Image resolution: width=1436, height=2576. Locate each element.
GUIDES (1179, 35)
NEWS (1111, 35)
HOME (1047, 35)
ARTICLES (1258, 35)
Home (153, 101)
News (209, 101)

-----

Required work: The entries above are to be retyped exactly, with nothing left out.

Answer to the problem:
Image resolution: width=1436, height=2576. Locate each element.
GUIDES (1179, 35)
NEWS (1111, 35)
HOME (1047, 35)
ARTICLES (1258, 35)
Home (153, 101)
News (209, 101)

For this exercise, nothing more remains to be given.